From David Hartley: Two Letters
(I) and (II) ALS: American Philosophical Society; transcript: Library of Congress
Jan 23 1779 London
I have communicated yours of Janry 1st. 1779 to the Board of Sick and Hurt and have received the following answer—We are taking measures for the immediate sending to France the number of Americans first proposed to be exchanged and we shall be much obliged by your continuing to impart to us such farther particulars as you may learn respecting the number and places of Confinement of the British prisoners in France taken by American ships.—
Whatever information you may have to communicate upon that head, I will transmitt to the board and will contribute every endeavour in my power from time to time to expedite the Exchanges.
I am My Dear Sir Your Most affecte
To Dr Franklin
Addressed: To Dr Franklin
Jan 23 1779
My Dear friend.
You know my constant and earnest desire for peace. You are so fully possessed of my principles upon these subjects, that you cannot doubt but that the sentiments expressed in the 4th letter on the American war lately written by a member of parlt. in this Country to his Constituents9 do perfectly accord with mine.— In your letter of 26 octr 1778 you seem to express that a visit from a friend wd not be unwellcome, if that friend were in a character of a plenipotentiary, to treat of a sincere peace between all parties.1 You must know from the course of public transactions in England, that the alliance between France & America is a great stumbling block.— Whatever engagements America may have entered into, they may at least by consent of parties be relinquished, for the purpose of removing so material an obstacle to any generel treaty of free & unengaged parties.
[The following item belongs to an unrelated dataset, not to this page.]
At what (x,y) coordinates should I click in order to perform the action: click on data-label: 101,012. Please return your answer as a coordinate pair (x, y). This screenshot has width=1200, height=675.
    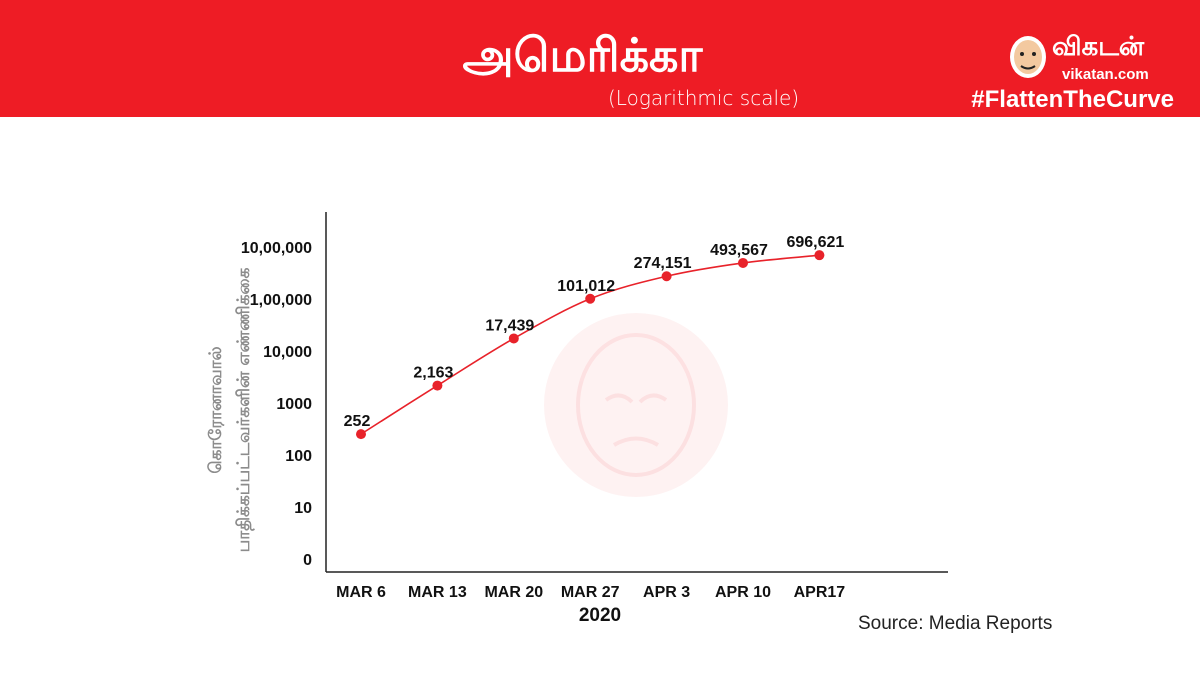
    Looking at the image, I should click on (586, 286).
If the parties cd meet for the sake of peace upon free & open ground, I shd think that a very fair proposition to be offered to the people of England, and an equitable propositon in itself. The universal destruction attending war to all parties, ought to be a motive for the restoration of peace superceding all minuter considerations. Knowing the sincerity of your desire for peace, I throw out to you the Cursory thoughts wch present themselves to me, to take the chance of starting any idea wch may lead to that blessed end. I am yrs affectely.
Addressed: To Dr Franklin
9. Hartley’s Letters on the American War (London, 1778) was addressed to his Hull constituents and first published in December, 1778. The fourth letter attacked the treaty of “eventual alliance” between France and the United States: ibid., p. 88. Horace Walpole, who called the pamphlet as a whole remarkable, judged the last letter to be the weakest. John Doran, ed., The Last Journals of Horace Walpole . . . (2 vols., London and New York, 1910), II, 232.
1. A reply to the proposal in Hartley’s letter of Oct. 4 of a visit to occur before the opening of Parliament on Nov. 26: XXVII, 499–503, 628–30. The visit was discussed, at least briefly, by the commissioners. JA, who learned of it from William Lee, let BF know that he thought it ought to be forbidden. At the very least the commissioners should refuse to see anyone who came without full powers. BF informed his colleague that they lacked authority to forbid Hartley’s journey: Butterfield, John Adams Diary, II, 323. BF’s solution was to decline to have any private conversation with the Englishman. For Hartley’s earlier mission to France, in April, 1778, see XXVI, 334–7.
2. For Hartley’s first use of his alias see XXII, 31.